Letter to the Editor
Last night, I submitted this as a letter to the editor to USA Today:
- For decades, private for-profit insurance companies have been spreading fear about "government run health insurance". Despite the fact that people on Medicare - run by the government - are more satisfied with their insurance than people on private insurance, the private insurance companies have been telling us that national health care wouldn't work, because the government can't run a good insurance system, and we're all better off with private insurance. Obama's plan puts their claims to the test, and it's time to put up or shut up.
Obama proposes a compromise between a national single payer system, and the private insurance we have now: he wants to put a public health insurance option in the same market as private companies, to let people choose and see what works better.
Insurance companies' complaints about "unfair competition" are a smokescreen. They want to mislead us into a conversation about how to be fair to insurance companies, while they continue being unfair to the American people.
What the for-profit insurance companies are really saying is that they fear the government can run a better health insurance - that satisfies people more, and leaves us healthier, at a lower cost. They may be right. Congress owes it to us to create a public option so we can try it and find out. Stop worrying about the health of the insurance companies, and care for the health of the American people for a change.
no subject
I addressed the mandate portion of this in some long comments on an earlier post. First, to make it very clear, the mandate (everyone must get insurance) is an integral part of the reform, and completely orthogonal to the public plan. Regardless of what happens with a public plan, there will be a mandate.
The reason for the mandate is this: We're going to require insurance companies to cover everyone, accept everyone, and not disqualify "pre-existing conditions". If we don't mandate insurance, that'd leave the option open for people to not pay when they are healthy, and then sign up for insurance once they discover some condition or injury that's going to need ongoing care. We're much better off spreading the risk fairly, the way we do with taxpayer-funded programs. You can't opt out of taxes for a particular service until you feel like you need it.
Now, you say Obama promised that the public option would be different from private insurance because costs for poor people would be offset by wealthier people paying more. That's false. Another integral part of this reform is subsidies for low income people to buy insurance, and that is going to be subsidized by higher taxes on wealthy people, but that is also completely orthogonal to the public plan, and it was always going to be - we're going to have those subsidies, and corresponding taxes, regardless of whether there's a public option in the mix or not. Obama never said differently.

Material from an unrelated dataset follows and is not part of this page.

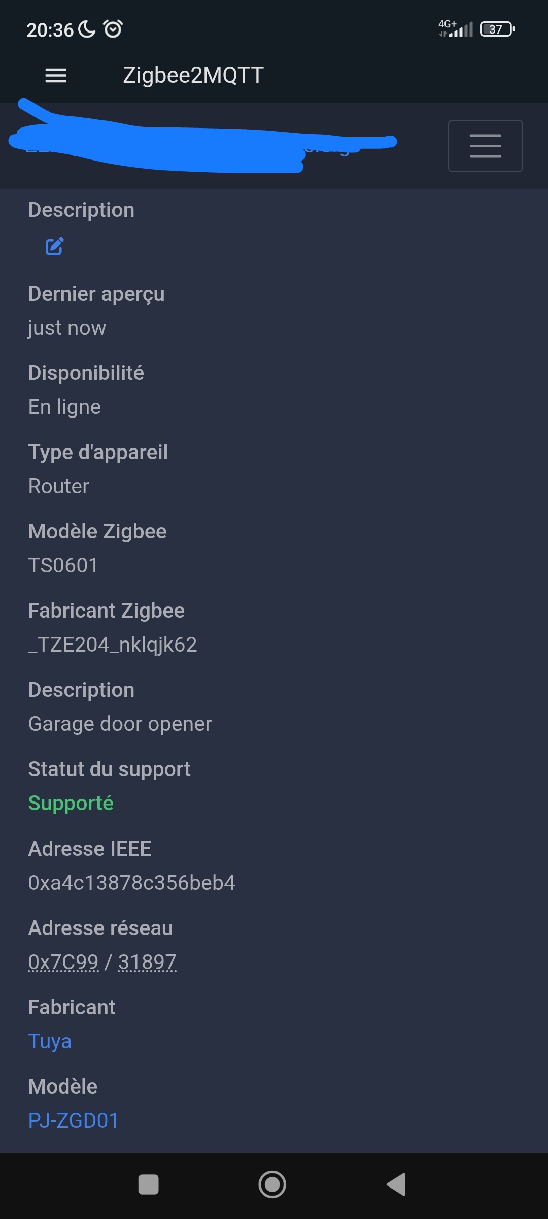Viewport: 548px width, 1219px height.
Task: Edit the device description pencil icon
Action: 54,246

The other way you're talking about is, as I said above, also not a feature of the public option. Congress is going to mandate that all insurance companies accept everyone, and cover pre-existing conditions, and that everyone buy insurance. That'll be part of the legislation regardless of whether one of the options for insurance is a public plan or not.
A public plan will be, effectively, a single-payer insurance, but only for those companies and people who want it. If everyone flocks to it instantly (which is not going to happen) then we'll effectively have national single payer - but Congress won't have chosen it, the people will have voted with their feet/wallets. Obviously a big change like that won't happen suddenly. However, if the government can indeed run a better, more efficient, more transparent, less frustrating health insurance than the private companies do now, then people and companies *will* steadily switch over to it, which will force the private companies to improve their service. Either they'll improve to a point where they're as good as the government, and thus don't lose customers, or they'll find new business models (such as adding extra value), or they'll wither away. No matter which of these happens, the result will be better insurance for all of us.
That's why we deserve to get a public option, and that is exactly the point of my letter.
no subject
Sounds good on paper, but (as we've discussed before) this has been significantly botched in the case of Massachusetts, which appears to be the model for this mandate. There are a lot of reasons, but I'll confine myself to three:
I've seen too much hand-waving and ignoring of these issues in Massachusetts. It is simply unconscionable. I want to see these issues addressed before I get behind any national plan.